You have probably heard the common expression, "if it looks  like a duck, quacks like a duck, walks like a duck, it probably is a duck." So too the expression to call a spade a spade. Preaching is not always easy, unless you are always preaching to the choir, oops, another common expression.  God spoke to Ezekiel in Ezekiel 33:1-9 telling him that he was set as a "watchman unto the house of Israel." He was told to warn them of the approach of evil and if they took heed they would deliver their souls but if they refused to listen, they would be destroyed, but he as the watchman would deliver his soul. If however he did not issue a warning, the people may well be destroyed and he as the watchman would be held accountable.

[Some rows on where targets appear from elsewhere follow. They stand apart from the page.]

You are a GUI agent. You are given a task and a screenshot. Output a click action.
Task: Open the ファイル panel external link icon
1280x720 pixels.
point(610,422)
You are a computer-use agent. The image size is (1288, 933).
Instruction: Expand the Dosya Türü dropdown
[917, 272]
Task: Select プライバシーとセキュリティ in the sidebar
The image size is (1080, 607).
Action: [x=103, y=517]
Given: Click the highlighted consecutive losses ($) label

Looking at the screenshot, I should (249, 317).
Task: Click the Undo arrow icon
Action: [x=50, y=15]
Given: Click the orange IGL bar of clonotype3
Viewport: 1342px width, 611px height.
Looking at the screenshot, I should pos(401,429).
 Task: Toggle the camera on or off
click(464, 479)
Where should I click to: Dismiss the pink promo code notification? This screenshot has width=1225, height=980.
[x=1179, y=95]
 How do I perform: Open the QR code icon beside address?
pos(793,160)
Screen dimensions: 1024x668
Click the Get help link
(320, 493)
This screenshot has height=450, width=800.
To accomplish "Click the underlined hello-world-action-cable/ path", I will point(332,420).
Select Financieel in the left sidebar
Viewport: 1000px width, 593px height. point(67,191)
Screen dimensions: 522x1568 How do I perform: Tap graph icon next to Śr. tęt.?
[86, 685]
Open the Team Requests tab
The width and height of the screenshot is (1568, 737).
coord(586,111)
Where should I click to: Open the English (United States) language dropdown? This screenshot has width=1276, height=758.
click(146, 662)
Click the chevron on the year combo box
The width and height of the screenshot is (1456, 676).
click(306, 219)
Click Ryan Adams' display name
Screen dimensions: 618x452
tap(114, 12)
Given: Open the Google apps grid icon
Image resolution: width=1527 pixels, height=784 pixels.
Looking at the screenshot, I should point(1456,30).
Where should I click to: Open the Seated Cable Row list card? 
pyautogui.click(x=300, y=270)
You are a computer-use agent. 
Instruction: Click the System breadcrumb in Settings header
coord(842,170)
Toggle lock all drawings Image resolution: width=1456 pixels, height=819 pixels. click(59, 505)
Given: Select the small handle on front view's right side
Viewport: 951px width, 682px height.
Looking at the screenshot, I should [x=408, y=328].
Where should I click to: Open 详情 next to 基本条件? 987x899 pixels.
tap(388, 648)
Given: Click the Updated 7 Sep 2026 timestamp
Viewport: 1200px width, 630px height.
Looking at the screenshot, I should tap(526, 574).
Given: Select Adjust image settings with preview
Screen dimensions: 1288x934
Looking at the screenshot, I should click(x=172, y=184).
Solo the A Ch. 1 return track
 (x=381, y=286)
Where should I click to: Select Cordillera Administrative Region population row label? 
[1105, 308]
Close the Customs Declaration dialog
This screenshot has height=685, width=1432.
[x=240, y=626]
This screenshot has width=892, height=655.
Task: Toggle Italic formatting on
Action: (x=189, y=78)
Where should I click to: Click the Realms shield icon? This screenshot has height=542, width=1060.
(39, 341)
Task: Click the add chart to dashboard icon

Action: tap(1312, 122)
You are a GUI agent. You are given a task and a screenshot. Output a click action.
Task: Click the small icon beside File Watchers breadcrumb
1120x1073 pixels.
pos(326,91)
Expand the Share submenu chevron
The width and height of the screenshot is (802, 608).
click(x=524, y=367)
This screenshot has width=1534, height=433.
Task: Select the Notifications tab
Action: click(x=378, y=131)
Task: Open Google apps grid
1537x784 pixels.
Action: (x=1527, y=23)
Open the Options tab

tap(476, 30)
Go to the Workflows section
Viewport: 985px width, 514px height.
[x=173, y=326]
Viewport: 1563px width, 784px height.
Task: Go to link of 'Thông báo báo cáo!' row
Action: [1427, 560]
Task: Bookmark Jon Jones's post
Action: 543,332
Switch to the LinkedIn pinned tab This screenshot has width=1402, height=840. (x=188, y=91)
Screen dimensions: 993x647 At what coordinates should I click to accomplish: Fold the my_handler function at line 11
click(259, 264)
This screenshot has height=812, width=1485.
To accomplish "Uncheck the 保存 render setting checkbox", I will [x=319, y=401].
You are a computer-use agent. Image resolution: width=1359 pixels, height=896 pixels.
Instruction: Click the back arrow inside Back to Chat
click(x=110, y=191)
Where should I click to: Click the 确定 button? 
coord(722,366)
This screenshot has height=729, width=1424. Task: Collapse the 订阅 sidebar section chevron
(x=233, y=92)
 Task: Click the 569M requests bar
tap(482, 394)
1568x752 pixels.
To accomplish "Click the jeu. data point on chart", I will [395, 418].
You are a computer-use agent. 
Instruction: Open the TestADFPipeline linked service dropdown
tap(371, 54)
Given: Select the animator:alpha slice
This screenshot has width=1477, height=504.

As I said before, preaching is not always easy. Sometimes, even though a preacher may be preaching to the choir, as it were, it is necessary for him to call a spade a spade. We live in a day that most things come easy for us. At least in the good old U.S. of A. We have more than our heart could desire.  I said probably more than once to the church in Tigard while still their pastor, that even the poor in our society would be considered rich in most countries of the world. We truly serve a good God.  However, the Bible says in 1st John 2:15-17 to "Love not the world, neither the things that are in the world. If any man love the world, the love of the Father is not in him..." Everything in the world that has its basis in "the lust of the flesh, and the lust of the eyes, and the pride of life, is not of the Father, but is of the world." Let me say without equivocation, calling a spade a spade, that they which love this present world are doomed to not make heaven their home. It really doesn't matter who they are or what their pedigree might be, they will not be heirs to the kingdom of God.

When my oldest daughter was about 11 or 12 years of age we let her spend a few days at another preacher's home with their daughter of about the same age. When my daughter came home, she brought with her a stick of lip gloss.  Not chap stick but lip gloss.  I told my daughter that she was not allowed to wear lip gloss.  I tried to explain to her that lip gloss was leaning toward worldliness and if she fell she would fall in the direction she was leaning. If she fell towards the world, and she cried out for help, no one there would care about her soul but she would be trampled underfoot.  If on the other hand she was leaning toward the Lord Jesus and she fell and cried out for help, He would pick her up and set her back on the right path. It all depended on the direction she was leaning. She cried as she gave me the lip gloss. When I asked why she was crying, she said through her sobs that she had given the other preacher's daughter .25 cents for it.  So I gave her .25 cents to lesson her sorrow.

I have noticed recently, more and more, the young ladies of our church wearing lip gloss.  Also wearing hose that have (what seems to me) outrageous patterns on them. I certainly don't want to sound critical or judgmental but I still believe what I told my oldest daughter, lo, those many years ago. I am now 70 years old and I am no longer pastoring. I don't have as much voice in the lives of people as I once did.  But let me call a spade a spade and ask the question, why?  Who are they trying to be attractive to?  They do attract attention, not to their godliness but to their lips and to their legs (and various other parts of their anatomy depending on how they dress). Again the question that arises in my mind is, why?